# [Dataset entries]
——————

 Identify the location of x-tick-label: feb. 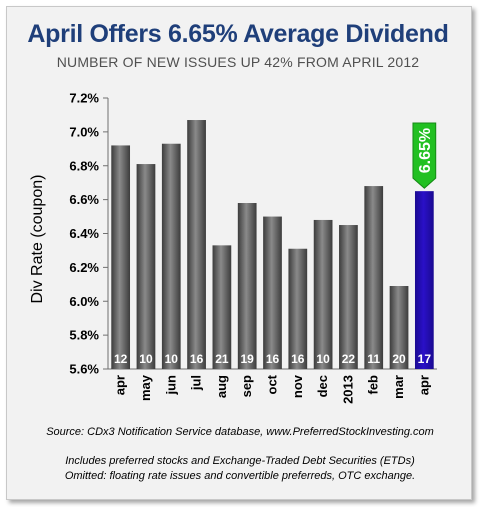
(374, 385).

——————

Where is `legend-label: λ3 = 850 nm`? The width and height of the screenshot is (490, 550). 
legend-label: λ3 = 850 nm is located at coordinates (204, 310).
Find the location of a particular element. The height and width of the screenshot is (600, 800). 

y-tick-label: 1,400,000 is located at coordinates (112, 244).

——————

# [Work item]
Rewrite the lines of the items above, from the line with "is (490, 550)." up to and including the line with "y-tick-label: 1,400,000 is", as a Markdown table with the columns Row and Line. Number each row and leave out blank lines.

# [Solution for this exercise]
| Row | Line |
|---|---|
| 1 | Where is `legend-label: λ3 = 850 nm`? The width and height of the screenshot is (490, 550).  |
| 2 | legend-label: λ3 = 850 nm is located at coordinates (204, 310). |
| 3 | Find the location of a particular element. The height and width of the screenshot is (600, 800).  |
| 4 | y-tick-label: 1,400,000 is located at coordinates (112, 244). |